- [TEXT PASSAGE]:

-------------------------

9
votes

I have two versions of SPSS at work. SPSS 11 running on Windows XP and SPSS 20 running on Linux. Both copies of SPSS work fine. Files created with either version of SPSS open without incident on the other version of SPSS. I.E. - I can create a .sav file with SPSS 20 on Linux and open it on SPSS 11 on Windows without incident.

But, if I create a .sav file with SPSS 20 and import the data into either R or PSPP (on Linux), I get a bunch of warnings. The data appears to import correctly, but I am concerned by the warnings. I do not see any warning when importing a .sav from SPSS 11 or other .sav files I have been sent. Many of the analysts at my company use SPSS so I've gotten SPSS files from different versions of SPSS and I have never before seen this warning. The warning messages are nearly identical between PSPP and R which makes sense. AFAIK, they use the same underlying libs to import the data. This is the R error:

Warning messages:
1: In read.spss("test.sav") :
test.sav: File-indicated value is different from internal value for at least one of  the three system values.  SYSMIS: indicated -1.79769e+308, expected -1.79769e+308; HIGHEST: 1.79769e+308, 1.79769e+308; LOWEST: -1.79769e+308, -1.79769e+308   

2: In read.spss("test.sav") :
test.sav: Unrecognized record type 7, subtype 18 encountered in system file

The .sav file is really simple. It has two columns, dumb and dumber. Both are integers. The first two contains two values of 1.0. The second row contains two values of 2.0. I can provide the file on request (I don't see any way to upload it to SO). If anyone would like to see the actual file, PM me and I'll send it to you.

-------------------------

- [EXTRACTED INFORMATION]:
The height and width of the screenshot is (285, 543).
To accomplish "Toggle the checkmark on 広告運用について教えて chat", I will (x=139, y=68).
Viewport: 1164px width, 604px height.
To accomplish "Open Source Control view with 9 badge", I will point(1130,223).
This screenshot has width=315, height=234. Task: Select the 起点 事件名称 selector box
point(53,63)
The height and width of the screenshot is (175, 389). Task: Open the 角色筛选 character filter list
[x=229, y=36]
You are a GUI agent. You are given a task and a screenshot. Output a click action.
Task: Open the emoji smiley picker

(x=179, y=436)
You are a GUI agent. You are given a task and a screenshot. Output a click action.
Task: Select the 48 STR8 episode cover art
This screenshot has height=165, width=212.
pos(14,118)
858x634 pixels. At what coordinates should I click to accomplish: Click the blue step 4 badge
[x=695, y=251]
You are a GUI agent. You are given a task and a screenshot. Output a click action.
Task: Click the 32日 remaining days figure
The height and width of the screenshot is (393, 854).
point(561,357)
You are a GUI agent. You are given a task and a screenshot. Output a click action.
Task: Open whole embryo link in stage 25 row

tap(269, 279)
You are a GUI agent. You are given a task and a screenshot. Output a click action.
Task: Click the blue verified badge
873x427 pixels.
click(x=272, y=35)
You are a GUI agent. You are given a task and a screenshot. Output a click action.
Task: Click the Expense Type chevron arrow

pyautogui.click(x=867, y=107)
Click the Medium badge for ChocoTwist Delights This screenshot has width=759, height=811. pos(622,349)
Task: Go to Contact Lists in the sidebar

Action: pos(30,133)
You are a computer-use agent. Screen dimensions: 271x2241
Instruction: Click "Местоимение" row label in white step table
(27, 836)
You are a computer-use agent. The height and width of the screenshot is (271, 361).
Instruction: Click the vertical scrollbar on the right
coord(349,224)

-------------------------

Resume the post about SPSS 20 .sav files raising import warnings in R and PSPP from the point where it stops. The material plays no part here.

- [THE REPLY]:
dumb  dumber
1.0   1.0
2.0   2.0

Thoughts? Anyone know the best way to file a bug against R without getting roasted alive on the mailing list? :-)

EDIT: I used the term "Error" in the title line. I'll leave it, but I should not have used this word. The comments below are correct in pointing out that the messages I am seeing are warnings, not errors. I do however feel that this is made clear in the body of the question above. Clearly, the SPSS data format has changed over time and SPSS/IBM have failed to document these changes which is the root of the problem.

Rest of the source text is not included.